### SOURCE EXCERPT
------------------------------------------------------------------------

Just wanted to add a few qualifications to some comments about Aristotle and his place in the history of logic. It's too strong to say that Aristotle was "dethroned" as some have put it: he created the template for the more sophisticated logical systems that we have today like the propositional calculus and first-order logic. Virtually all logic relies on some formulation of deductive validity, which Aristotle was the first to codify. Virtually all logic uses some version of Aristotle's three laws of thought: the law of non-contradiction in particular is the cornerstone of most logics. Virtually all logics make use of Aristotle's codification of quantity (all & some) and quality (affirmation & negation).

As someone else put it, the problem with Aristotle was that he was too good, not that he got some things wrong: that is inevitable with any individual thinker/scientist. The systematic approach to investigating the world is in some strong respects inherited from Aristotle. Even though his physics is utterly archaic by today's standards, the mode of reasoning about the physical world through causes and effects is still the overriding schematism -- nowhere is that more lucidly formulated than in Aristotle. The problem was that subsequent history took many of his insights as "settled" and transmitted his corpus as authority, which is not a norm that we today accept in intellectual pursuits, nor was it the norm in Aristotle's time.


In which way has the modern advancement in science and humanities conflicted with Aristotelianism and, generally, what is a lowdown of Russell's opposition to it?

First, this claim:

I conclude that the Aristotelian doctrines with which we have been concerned in this chapter are wholly false, with the exception of the formal theory of the syllogism, which is unimportant.

This comes at the end of the chapter on Aristotle's logic. So, he is saying that Aristotle's logic is wholly false with the exception of the formal theory of the syllogism.

This claim is based on what Russell say are "formal defects" in Aristotle's logic. One example in this chapter of a formal defect is explained by Russell as follows:

(1) Formal defects. (…) Some of Aristotle's syllogisms are not valid (…) If I were to say: 'All golden mountains are mountains, all golden mountains are golden, therefore some mountains are golden,' my conclusion would be false, though in some sense my premisses would be true. -- Bertrand Russell, History of Western philosophy (1946)

Read carefully:

My conclusion would be false, though in some sense my premisses would be true.

Russell's claim here is patently fallacious. He chooses to assess the premises as true "in some sense" and to assess the conclusion as false as a matter of fact. Thus, Russell's fallacy here is a shameless equivocation on the word "true", which certainly comes on top of all logical fallacies.

I conclude that Russell's criticism of Aristotle's logic was seriously biased.

------------------------------------------------------------------------

### REQUIREMENT
According to the passage on Aristotle's logic, which of Aristotle's laws of thought is the cornerstone of most logics? The items after this passage are separate material.

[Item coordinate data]
------------------------------------------------------------------------

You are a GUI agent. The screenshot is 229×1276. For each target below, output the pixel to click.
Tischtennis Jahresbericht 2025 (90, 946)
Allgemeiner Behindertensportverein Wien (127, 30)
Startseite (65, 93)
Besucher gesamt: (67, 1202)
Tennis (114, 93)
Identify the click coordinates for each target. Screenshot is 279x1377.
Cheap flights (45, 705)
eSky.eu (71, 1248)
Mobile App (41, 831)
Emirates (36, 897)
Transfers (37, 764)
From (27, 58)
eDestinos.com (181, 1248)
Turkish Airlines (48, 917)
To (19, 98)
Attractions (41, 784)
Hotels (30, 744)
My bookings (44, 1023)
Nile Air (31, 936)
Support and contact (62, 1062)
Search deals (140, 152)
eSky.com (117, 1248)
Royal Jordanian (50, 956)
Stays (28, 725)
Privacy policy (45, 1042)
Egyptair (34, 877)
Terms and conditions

------------------------------------------------------------------------

### FINAL RESULT
The law of non-contradiction.